Darrell had finally gotten his small office just the way he wanted it. When he’d been hired last year as the Coordinator for the Liaison and Edification of Administrative Rules (CLEAR) he’d had a thorough introduction to the state health insurance from HR but hadn’t been told his office would be next to the hot water pumping station in the basement of the Hall of Mirrors. But the work was rewarding. He had spent all summer preparing for legislative review of new rules. And the first three weeks of the legislative session were busy but it seemed he had prepared well and the rules review went without much drama. Legislators always had good questions. They had insisted their review of rules was important and even got it into the Idaho Constitution. But when the session ended and all those new rules had been dropped by the legislature, he was kind of scratching his head.
“Hello, Dennis?” He called his old boss. “What are we going to do now?”
“Heh, heh.” Dennis chuckled. “Start from scratch.”
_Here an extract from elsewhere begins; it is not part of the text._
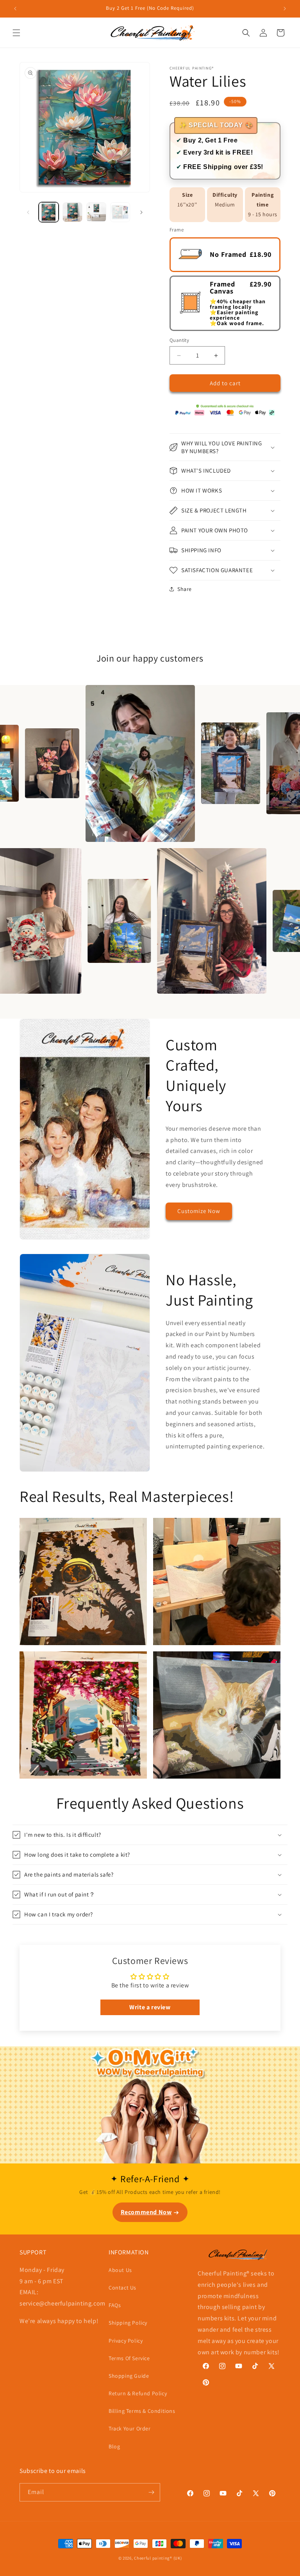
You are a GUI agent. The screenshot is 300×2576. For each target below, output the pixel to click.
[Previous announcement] (15, 8)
“You mean rewrite all the rules?”
“You’ll have to. All rules, not just the new ones they reviewed this session, expire on the first of July unless renewed by the legislature and they didn’t renew them. Start over. Should be fun. I gotta go. If I birdie this I’m three up. Click.”
Darrel called the Governor’s office. “Oh, Darrell, I was looking for your number, thanks so much for calling.” Linda was always so cheerful. “We are having a meeting this afternoon and you need to be there.”
“Sure. What should I bring?”
“Well, bring your thinking cap and a smile would be good.”
Darrell looked up at the top shelf of his small neat office. Four feet of binders held the 8000 pages of fine print of administrative rules. When the legislature passes a law, the details of just how to follow the law are written up into rules and these rules hold the effect of law. They started on the left with the Accountancy Board and ran south to the Wheat Commission. By the dust on the binders he knew they weren’t up to date. The real rules lived in the cloud, on servers, who knows where.
The meeting was called to order and introductions were made. Darrell was after the Commissioner on Commissions and before the Director of the Department of Redundancy Department. Darrell had some ideas right away.
Alex, the Chief of Staff, spoke boldly. “I know this is a surprise, but the Governor and I look at this as an opportunity. He has been wanting to reduce rules since he signed his second executive order.”
“You mean the one that told us to cut two rules for every new one?” asked the Logic Department Director. “If we follow that order we’ll end up with a negative number.” He smiled at his logic.
“Those legislators wanted complete control of the administrative rules, and then they go and do this.” Hissed the Chairman on Consistency.
“Now don’t go complaining. This is an opportunity!” exclaimed Alex again with a grin. “We can start over! Our governor wants government streamlined and made more efficient and the legislature has given us this gift.”
“I’ll have my secretary just paste in the old rules with a different font.” Offered the Chairman of Furniture.
“I was planning on a smaller font so there were less pages. Are we counting pages or words?” asked the Director of Measures.
“Can we combine two rules into one? Will that work?” the Director of Efficiency was eager.
“It all seems pretty silly to me.” Offered the Commissioner on Common Sense.
The room got quiet except for some murmuring between the Finance Director and the Human Resources Commissioner. Darrell thought he should add his part. “Well, you all need to know that the legislature is required to review all new rules. And since all the rules will be new next session, I think they will be too busy to do much else. It could take them months.”
Alex grinned. Governor Little walked in and smiled to the room. “We settled?”